Além disso, as “stolôvaias” ajudavam a resolver a questão da escassez de alimentos: por exemplo, nos croquetes geralmente se adicionava muito pão (uma tradição que se mantém até hoje), e as saladas tinham muita maionese para aumentar as calorias.

Considerava-se tirar a sorte grande conseguir um emprego na “stolôvaia” de uma grande empresa – é que se acreditava que os funcionários conseguiam levar parte da comida para casa. Na década de 1930, introduziu-se o "dia do peixe", às quintas-feiras, em que só se serviam pratos com peixe.

Na década de 1960, as cantinas soviéticas começaram a oferecer os pratos comerciais (em russo, “kompleksni obêd”), que consistiam de salada, sopa, prato principal e bebida (kissel ou kompot de frutas secas). Havia também no comercial soviético uma fatia livre de pão ou baguete de graça. Os pratos se revezavam nos dias da semana. Os hits das “stolôvaias” eram a zapekanka de ricota, omelete e o sotchnik com ricota – apesar de estes nunca terem entrado em nenhum comercial de “stolôvaia”.

A melhor garçonete da

Nas “stolôvaias” das escolas, das universidades e das fábrica as refeições eram mais ou menos as mesmas. Tudo era feito seguindo os padrões estatais, o que devia levar a uma composição e gosto idênticos nos pratos de qualquer “stolôvaia” em qualquer cidade soviética (apesar de, na prática, é claro, isto não ocorrer).

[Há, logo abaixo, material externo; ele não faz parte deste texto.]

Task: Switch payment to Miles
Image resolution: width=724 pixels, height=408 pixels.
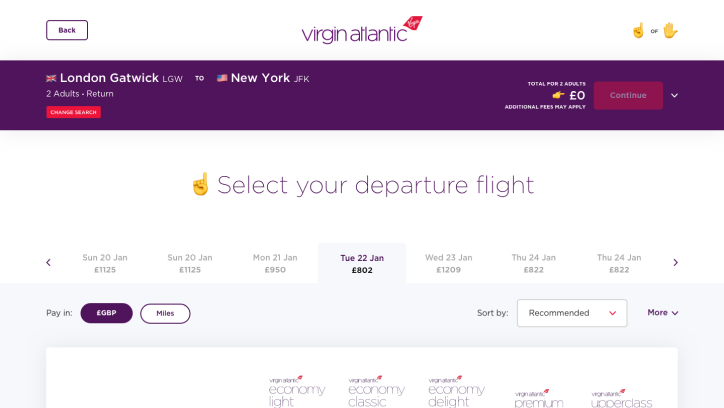Action: [165, 313]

Nem todo mundo gostava de comer nas cantinas, e tinha quem reclamasse da pouca variedade e da baixa qualidade, mas não havia muitas outras opções para se conseguir um almoço rápido e barato. Mas os estudantes universitários tiravam a barriga da miséria pegando pão de graça na “stolôvaia” e mergulhando no sal e no açúcar.

Os restaurantes fast food surgiram na Rússia apenas no final da União Soviética: o primeiro McDonalds abriu em Moscou, em 1990, e foi um verdadeiro evento - as pessoas ficavam horas em uma fila enorme para experimentar o hambúrguer.